Oklahoma's New Rape Kit Law Will Help Law Enforcement & Victims

Oklahoma's New Rape Kit Law Will Help Law Enforcement & Victims

For the first time, Oklahoma has laws governing when and how rape kits are tested.

Each rape kit must be taken to a lab within 20 days for testing and all kits must be tested, unless a victim specifically says no.

The Tulsa Police Department is testing is 3,005 untested kits from the past.

All the previous rape reports are being matched with a rape kit and sent off to a lab in OKC. TPD just sent off its first batch last week of 27 kits. Those kits range from the 1990s to 2016. TPD anticipates sending at least two dozen kits every month. That testing is being paid for by a $1.5 million dollar federal grant because each test can cost up to $1,500.

The new rape kits that come in will be tested by the Tulsa Police Department.

When a rape victim gets a sexual assault exam, also called a SANE exam, samples are collected like hairs and fluids, then saved in a kit to be tested for DNA. The DNA is added to the national database, called CODIS.

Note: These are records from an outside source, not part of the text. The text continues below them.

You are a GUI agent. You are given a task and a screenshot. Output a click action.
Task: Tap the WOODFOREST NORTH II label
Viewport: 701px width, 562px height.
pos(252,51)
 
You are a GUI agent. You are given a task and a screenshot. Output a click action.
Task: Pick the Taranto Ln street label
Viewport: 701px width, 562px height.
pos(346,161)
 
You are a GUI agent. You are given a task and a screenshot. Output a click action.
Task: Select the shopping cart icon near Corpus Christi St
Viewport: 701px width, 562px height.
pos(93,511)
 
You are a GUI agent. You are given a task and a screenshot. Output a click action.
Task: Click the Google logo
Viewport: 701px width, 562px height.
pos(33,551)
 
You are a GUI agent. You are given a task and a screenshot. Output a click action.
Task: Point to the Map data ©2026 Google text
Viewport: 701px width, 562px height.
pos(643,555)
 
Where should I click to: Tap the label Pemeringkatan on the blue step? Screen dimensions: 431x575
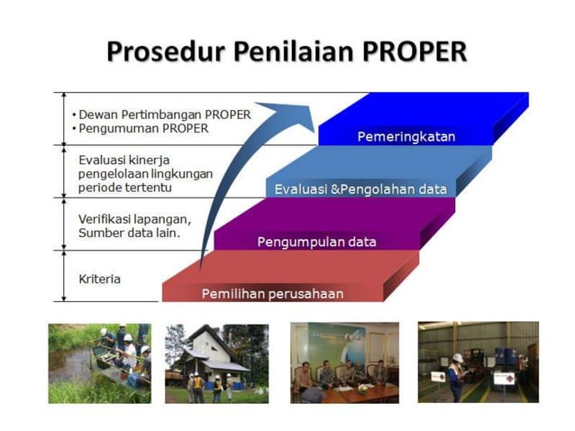point(406,137)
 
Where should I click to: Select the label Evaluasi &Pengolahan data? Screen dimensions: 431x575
point(361,189)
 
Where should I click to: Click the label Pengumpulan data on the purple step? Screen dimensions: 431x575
point(316,242)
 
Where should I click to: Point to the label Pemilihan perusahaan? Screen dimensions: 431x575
point(272,293)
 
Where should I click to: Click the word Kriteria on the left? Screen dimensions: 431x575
point(99,279)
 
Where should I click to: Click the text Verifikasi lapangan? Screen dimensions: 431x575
point(134,219)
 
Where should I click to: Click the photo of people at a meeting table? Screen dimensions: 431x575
point(344,362)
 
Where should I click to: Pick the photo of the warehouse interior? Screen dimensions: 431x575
point(478,362)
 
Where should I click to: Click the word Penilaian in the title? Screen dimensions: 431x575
point(287,51)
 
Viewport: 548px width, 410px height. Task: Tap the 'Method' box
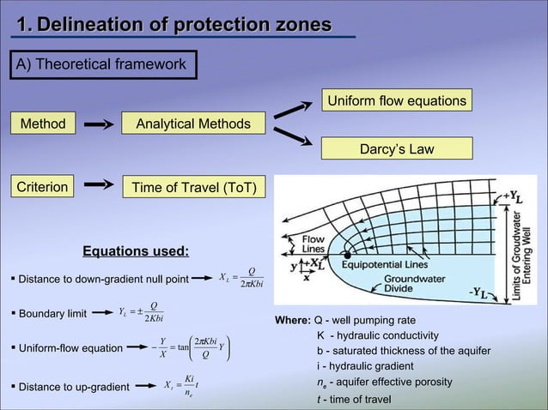[x=43, y=124]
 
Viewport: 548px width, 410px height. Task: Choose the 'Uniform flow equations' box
[x=397, y=101]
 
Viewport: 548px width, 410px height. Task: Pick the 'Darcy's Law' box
[x=397, y=149]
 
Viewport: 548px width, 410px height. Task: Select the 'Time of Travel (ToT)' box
[x=192, y=186]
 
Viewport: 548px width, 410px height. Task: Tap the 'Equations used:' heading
[x=136, y=251]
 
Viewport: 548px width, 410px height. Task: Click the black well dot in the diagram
[x=347, y=255]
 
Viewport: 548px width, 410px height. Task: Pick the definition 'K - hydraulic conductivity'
[x=378, y=335]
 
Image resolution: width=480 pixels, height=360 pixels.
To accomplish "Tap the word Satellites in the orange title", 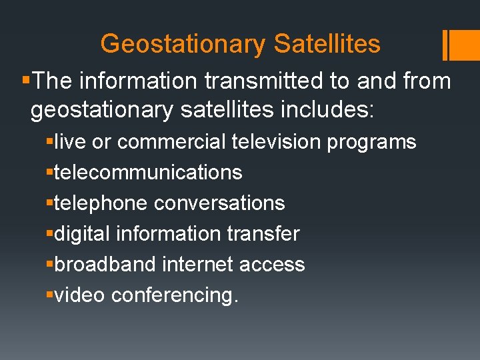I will click(327, 45).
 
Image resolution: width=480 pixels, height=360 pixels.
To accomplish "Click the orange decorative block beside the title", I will click(459, 45).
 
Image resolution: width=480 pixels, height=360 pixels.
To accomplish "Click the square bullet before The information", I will click(25, 81).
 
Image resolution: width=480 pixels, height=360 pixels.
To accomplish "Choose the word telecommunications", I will click(148, 173).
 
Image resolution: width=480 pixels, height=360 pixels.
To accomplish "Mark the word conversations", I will click(219, 203).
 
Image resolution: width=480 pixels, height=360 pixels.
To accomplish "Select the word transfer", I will click(265, 234).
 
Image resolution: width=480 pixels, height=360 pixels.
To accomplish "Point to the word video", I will click(80, 295).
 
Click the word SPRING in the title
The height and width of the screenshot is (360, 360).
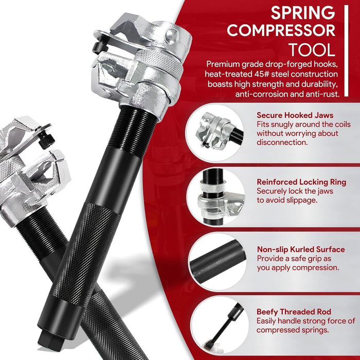pos(303,12)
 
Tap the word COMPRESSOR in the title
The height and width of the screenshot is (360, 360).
pos(281,31)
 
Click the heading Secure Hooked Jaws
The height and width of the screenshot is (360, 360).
pos(295,116)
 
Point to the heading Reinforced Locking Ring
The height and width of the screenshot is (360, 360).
pos(301,182)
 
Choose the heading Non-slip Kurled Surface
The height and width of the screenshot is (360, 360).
pos(301,249)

Oklahoma now has a process for how and when those kits get tested.

Sgt Jillian Phippen, Tulsa Police Special Victim’s Unit says, "we've never had any protocols on how to test kits, when to test kits. It's always been up to the individual departments."

Kits weren't tested in the past. If the victim wanted no part of going through the criminal justice process or if the attacker admitted it was their DNA but said the sex was consensual, but now all those will be tested. Many victims who want the exam but don't want to give their name or file a police report, still want their kits tested. They don’t want it for their own cases, but hope the evidence might solve cases for other victims.

Phippen said, "we're seeing more and more victims want that. We are respecting that and sending those to our labs as well too."

Phippen came into the unit in 2016, testing of kits increased from 22 percent to 57 percent and she served on the task force that helped create the new laws that will take that almost to 100 percent.

She also put a focus on victims in other ways as well. Tulsa's Special Victim's unit has added a new interview room with furniture and decorations to be more comfortable and inviting for victims. She also got a grant to hire a sexual assault victim advocate to help victims get resources they need and guide them through the process of getting justice.

Phippen said, "in the history of the Tulsa police department, we've never had a victim advocate, hired by the city of Tulsa."

She also recently got a grant to pay for another victim advocate for the detective division to help victims of other traumatic crimes.

The hope of testing more kits and the older kits is that once DNA is entered into the database police will start getting matches and make arrests in all kinds of crimes.